Et moi, je dis que les enfants sont exposés aux erreurs continuellement dans leur vie. C’est leur vouloir d’être mieux qui fait la différence, le temps qu’ils mettent à pratiquer une activité et les conseils d’un expert qu’ils reçoivent. Étrange. Ils font plein d’erreurs en apprenant à parler et y parviennent. Ils font plein d’erreurs quand ils apprennent à s’habiller, et ils y parviennent. Ils font plein d’erreurs quand ils apprennent à manger, et ils y parviennent. Ils font plein d’erreurs quand ils apprennent à marcher, et ils y parviennent. Ils font plein d’erreurs quand ils apprennent le vocabulaire, et ils y parviennent. Ils parlent entre eux et entendent plein d’erreurs, et ils y parviennent.  Yves Nadon

Finalement… pourquoi?

Il faut faire réfléchir les enfants sur la raison d’écrire:  être lu! Et que pour que le lecteur soit capable de lire, il y a une nécessité de respecter les conventions comme l’orthographe. Lors de nos premiers pas en atelier d’écriture, nous sommes tellement éblouis par la richesse des procédés littéraires et techniques d’écriture que nous pouvons enseigner et que les élèves utilisent maintenant dans leurs textes, que nous oublions parfois que la révision et la correction font partie du processus d’écriture et enseigner de façon explicite différentes techniques pour être efficace à le faire. Fournir aux élèves les outils dont ils ont besoin pour soutenir leur pratique autonome en écriture est promordial.

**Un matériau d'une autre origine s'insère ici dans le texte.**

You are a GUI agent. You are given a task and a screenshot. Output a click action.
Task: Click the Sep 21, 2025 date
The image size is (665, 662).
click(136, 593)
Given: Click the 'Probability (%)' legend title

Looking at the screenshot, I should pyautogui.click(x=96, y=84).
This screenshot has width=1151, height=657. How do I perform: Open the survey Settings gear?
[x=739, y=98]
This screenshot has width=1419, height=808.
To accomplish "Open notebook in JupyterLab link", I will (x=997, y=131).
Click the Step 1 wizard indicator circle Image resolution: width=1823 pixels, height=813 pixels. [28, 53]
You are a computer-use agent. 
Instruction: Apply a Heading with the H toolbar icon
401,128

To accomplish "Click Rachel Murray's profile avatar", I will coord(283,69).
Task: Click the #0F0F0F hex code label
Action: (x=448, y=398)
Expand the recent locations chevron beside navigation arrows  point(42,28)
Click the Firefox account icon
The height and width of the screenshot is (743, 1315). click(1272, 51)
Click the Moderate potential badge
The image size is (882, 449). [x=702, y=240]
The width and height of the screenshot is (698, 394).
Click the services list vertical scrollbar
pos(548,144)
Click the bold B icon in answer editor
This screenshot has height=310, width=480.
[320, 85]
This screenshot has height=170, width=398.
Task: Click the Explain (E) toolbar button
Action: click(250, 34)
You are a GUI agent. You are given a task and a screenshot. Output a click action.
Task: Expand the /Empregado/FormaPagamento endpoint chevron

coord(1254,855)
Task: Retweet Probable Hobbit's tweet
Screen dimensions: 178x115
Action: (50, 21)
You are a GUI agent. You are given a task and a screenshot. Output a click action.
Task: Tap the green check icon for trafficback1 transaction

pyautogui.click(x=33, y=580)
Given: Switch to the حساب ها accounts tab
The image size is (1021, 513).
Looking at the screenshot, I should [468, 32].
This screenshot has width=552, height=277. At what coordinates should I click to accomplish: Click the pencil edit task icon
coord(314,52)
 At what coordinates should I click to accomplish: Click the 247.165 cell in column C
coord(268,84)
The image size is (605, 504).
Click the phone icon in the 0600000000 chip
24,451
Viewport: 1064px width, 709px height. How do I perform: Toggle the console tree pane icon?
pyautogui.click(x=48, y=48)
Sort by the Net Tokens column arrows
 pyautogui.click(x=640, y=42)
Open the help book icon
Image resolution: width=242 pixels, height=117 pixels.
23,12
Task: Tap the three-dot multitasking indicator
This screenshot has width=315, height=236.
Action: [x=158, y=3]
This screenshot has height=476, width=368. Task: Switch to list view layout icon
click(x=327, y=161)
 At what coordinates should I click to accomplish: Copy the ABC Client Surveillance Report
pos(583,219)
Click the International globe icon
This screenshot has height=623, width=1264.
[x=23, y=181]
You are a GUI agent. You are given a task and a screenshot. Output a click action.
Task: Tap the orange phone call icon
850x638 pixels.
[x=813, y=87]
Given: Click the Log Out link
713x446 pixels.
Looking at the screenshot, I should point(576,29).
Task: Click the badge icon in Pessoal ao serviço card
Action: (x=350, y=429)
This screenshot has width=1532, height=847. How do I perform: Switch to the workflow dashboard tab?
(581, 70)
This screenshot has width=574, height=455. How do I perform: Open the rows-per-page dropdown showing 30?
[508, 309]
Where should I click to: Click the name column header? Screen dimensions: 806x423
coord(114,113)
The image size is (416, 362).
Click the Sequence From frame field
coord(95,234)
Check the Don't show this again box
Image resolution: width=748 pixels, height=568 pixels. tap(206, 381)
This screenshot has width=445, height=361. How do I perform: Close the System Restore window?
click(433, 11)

Quand il est question de l’orthographe et de la calligraphie, on touche un point sensible collectivement. On touche à des croyances traditionnellement bien ancrées dans les pratiques. Comme dans chaque aspect devant mener à un changement de pratique, on devrait toujours revenir à la base :  Pourquoi on fait les choses? Comment bien les faire? Comment les faire mieux? Parce que même si on sait maintenant qu’il y a autre chose à enseigner en écriture que  l’orthographe, que l’orthographe n’est pas le soleil au centre de l’univers de l’écrit, on sait que c’est quand même ce qui permet de faire rayonner les idées de l’auteur et de donner accès à ce qu’il a à dire et accepte de partager avec les lecteurs.